The Best Antidote For Anxious, Stressed Out Teenage Girls

 

The Best Antidote For Anxious, Stressed Out Teenage Girls

The best antidote parents can teach their teenage daughters for dealing with the stresses in their lives is to learn to focus on what they do have control over.

Life raft metaphor: focus on what you have control over 

Your teenage daughter too often focuses on trying to control all of the people and things that are causing her to feel anxious and stressed out. These might include: parents, friends, rumors and gossip about them, what peers post about them on social media, teachers, the amount of homework they receive, coaches, some physical things about their bodies, their parent’s fighting, or the college application process.

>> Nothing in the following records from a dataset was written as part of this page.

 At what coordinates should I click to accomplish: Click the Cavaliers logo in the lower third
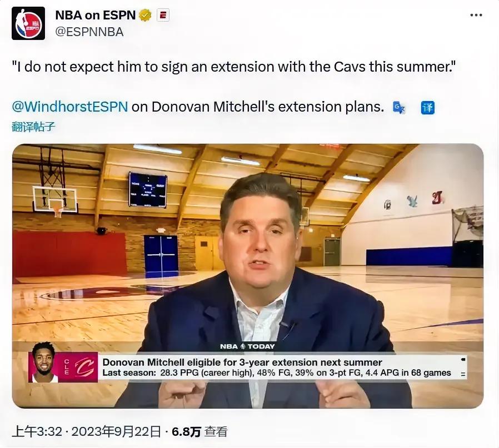pyautogui.click(x=85, y=367)
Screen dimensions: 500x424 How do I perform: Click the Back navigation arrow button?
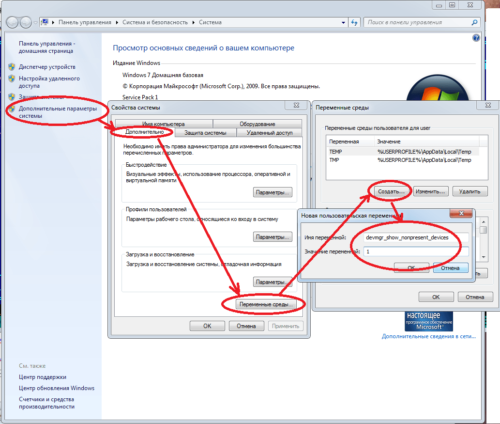point(12,22)
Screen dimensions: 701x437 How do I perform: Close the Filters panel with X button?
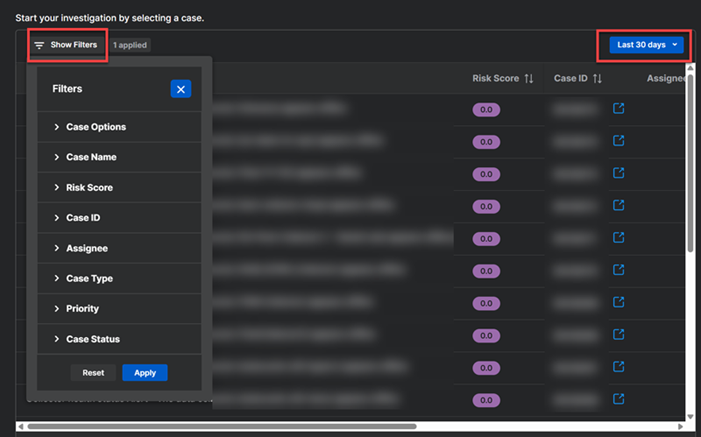coord(180,89)
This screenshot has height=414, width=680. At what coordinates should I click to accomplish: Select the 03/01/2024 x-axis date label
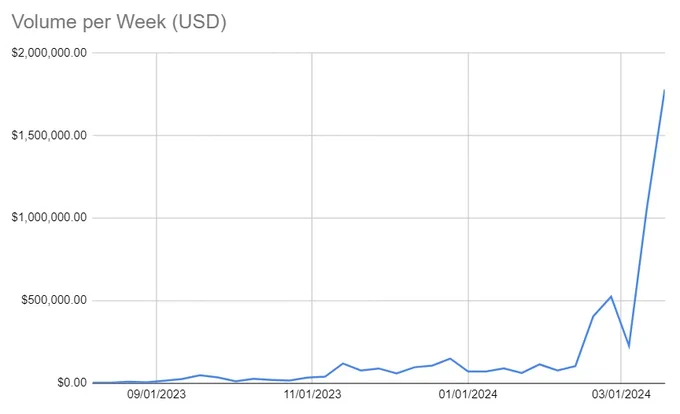point(621,394)
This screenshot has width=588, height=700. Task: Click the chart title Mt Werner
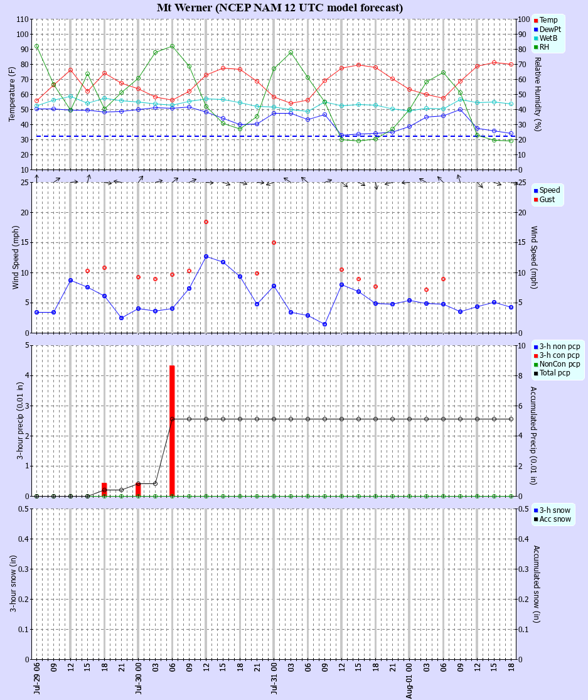(x=184, y=8)
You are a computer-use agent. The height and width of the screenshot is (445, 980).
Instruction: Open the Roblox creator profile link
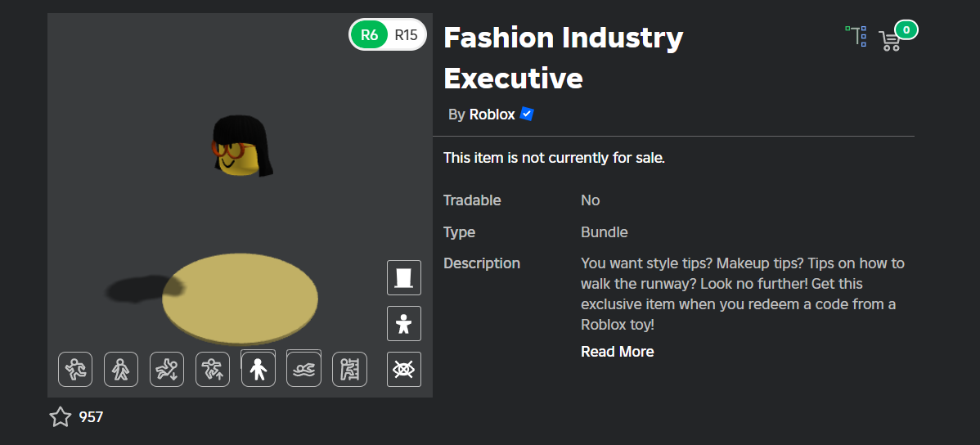pos(492,115)
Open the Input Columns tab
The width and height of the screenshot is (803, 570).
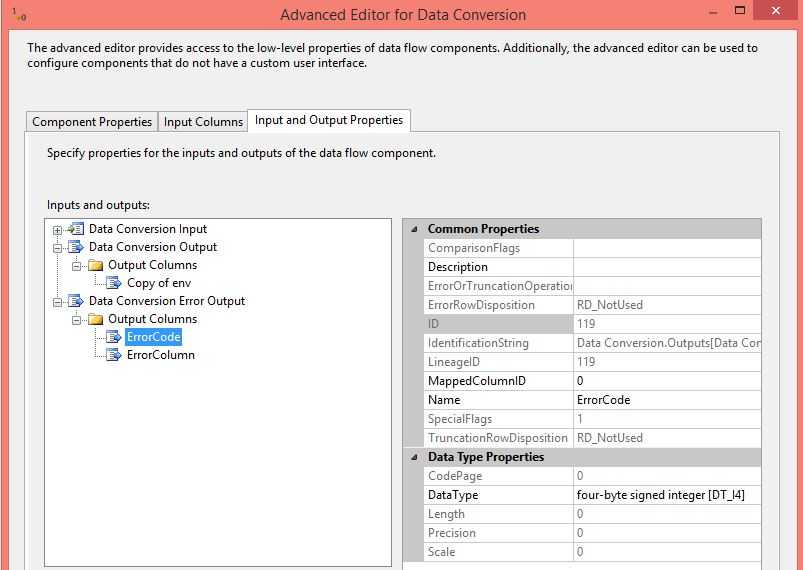click(203, 122)
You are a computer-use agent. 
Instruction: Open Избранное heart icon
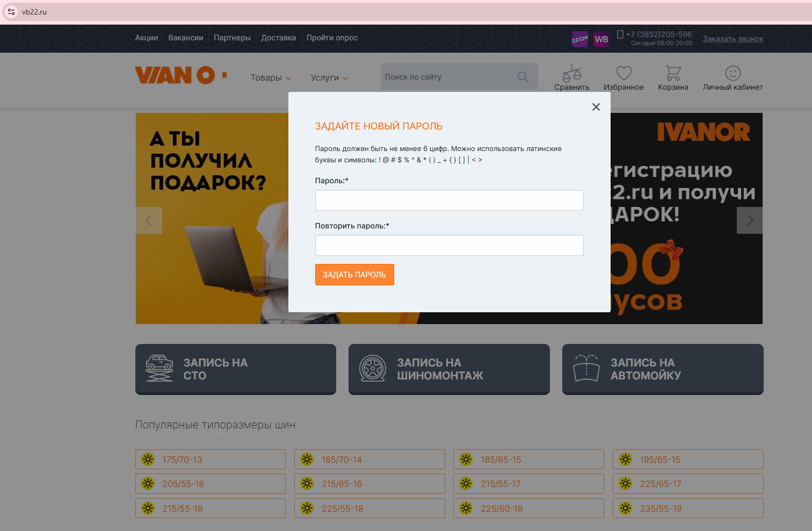point(624,73)
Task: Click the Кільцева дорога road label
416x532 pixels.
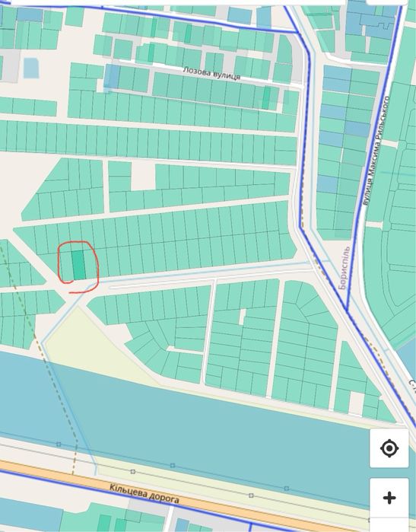Action: coord(144,494)
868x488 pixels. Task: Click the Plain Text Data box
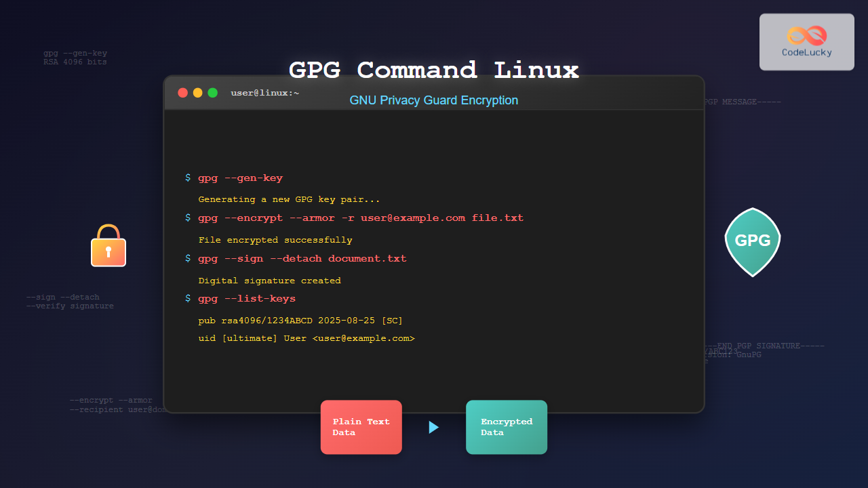coord(361,427)
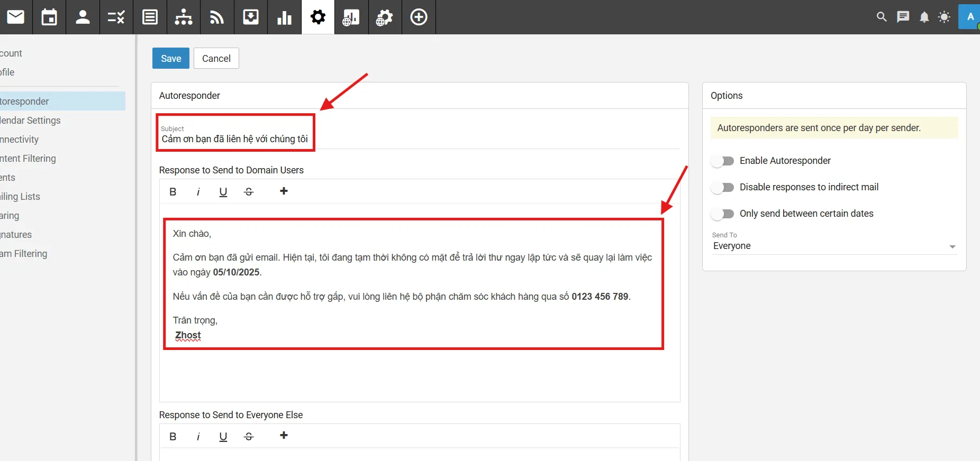Viewport: 980px width, 461px height.
Task: Open the Email inbox icon
Action: (16, 17)
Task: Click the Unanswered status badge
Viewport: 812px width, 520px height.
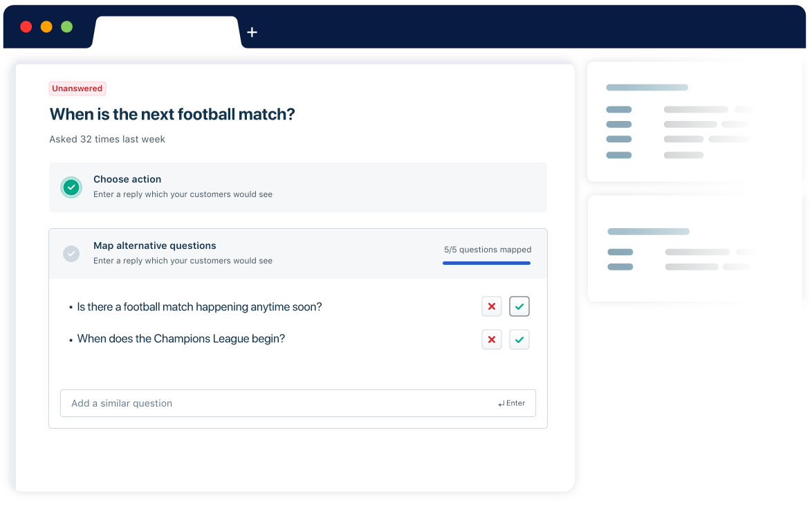Action: point(77,88)
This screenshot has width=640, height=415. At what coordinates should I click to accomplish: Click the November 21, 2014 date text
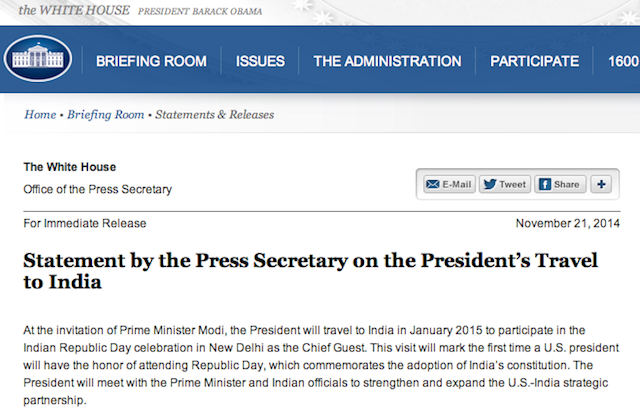coord(568,223)
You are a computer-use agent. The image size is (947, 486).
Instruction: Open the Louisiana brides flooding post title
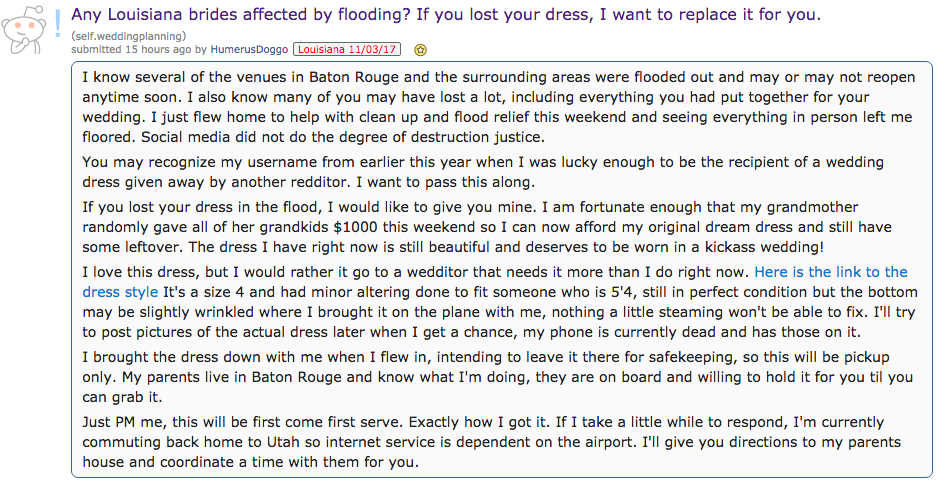445,16
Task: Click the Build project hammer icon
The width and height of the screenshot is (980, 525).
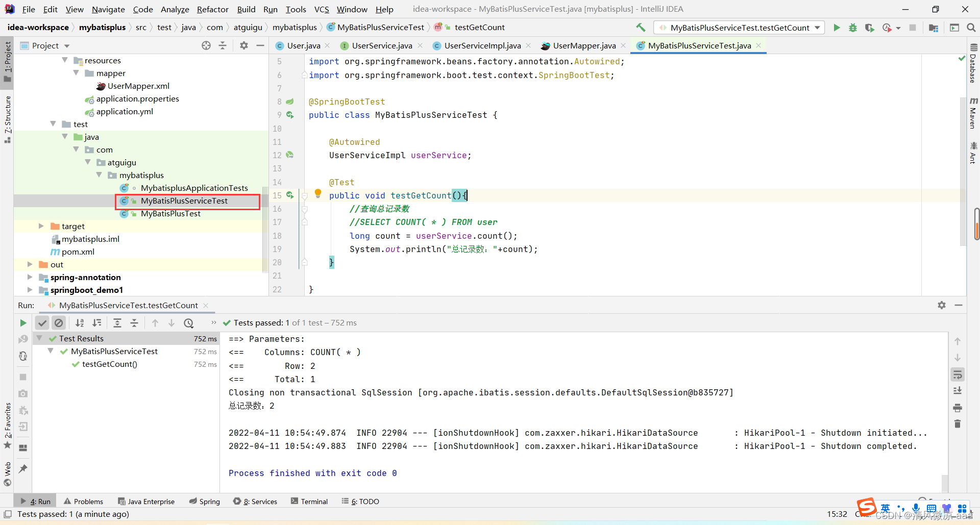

In this podcast, Dr. Jordan describes a role play he does with preteen and teenage girls: 1 girl in the middle of the room is surrounded by people representing stressors like her parents, friend drama, rumors about her, homework, a teacher, a coach, aspects of her body she has no control over, and anxious or negative thoughts that pop in her head. When I say go, all of these stressors begin to talk at her at the same time and her job is to attempt to control them. Of course, they ignore her, causing her to work harder and become more frustrated and overwhelmed. This is a great way for the rest of the teenagers to visually see what they experience every day. I take the place of the teen volunteer but keep all of the stressors in play, and when I say go, they restart their clamoring at me. What I do is to sit quietly and just do some deep, slow breathing and I just notice, in a detached and mindful manner, all of the stressors. Eventually they always slow down and get quiet.

What these teenage girls see and learn is that they can learn to focus on what they do have control over, which is themselves, their reactions, and their emotions. The stresses haven’t changed, but their response and relationship with them has.

“You can’t calm the storm, so stop trying. What you can do is calm yourself. The storm will pass.”             – Timber Hawkeye

“All of man’s miseries derive from not being able to sit quietly in a room alone.”   – Blaise Pascal

Teach your daughters how to be alone without being lonely, and to cultivate quiet, alone time with practices like journaling, meditation, yoga, or artwork.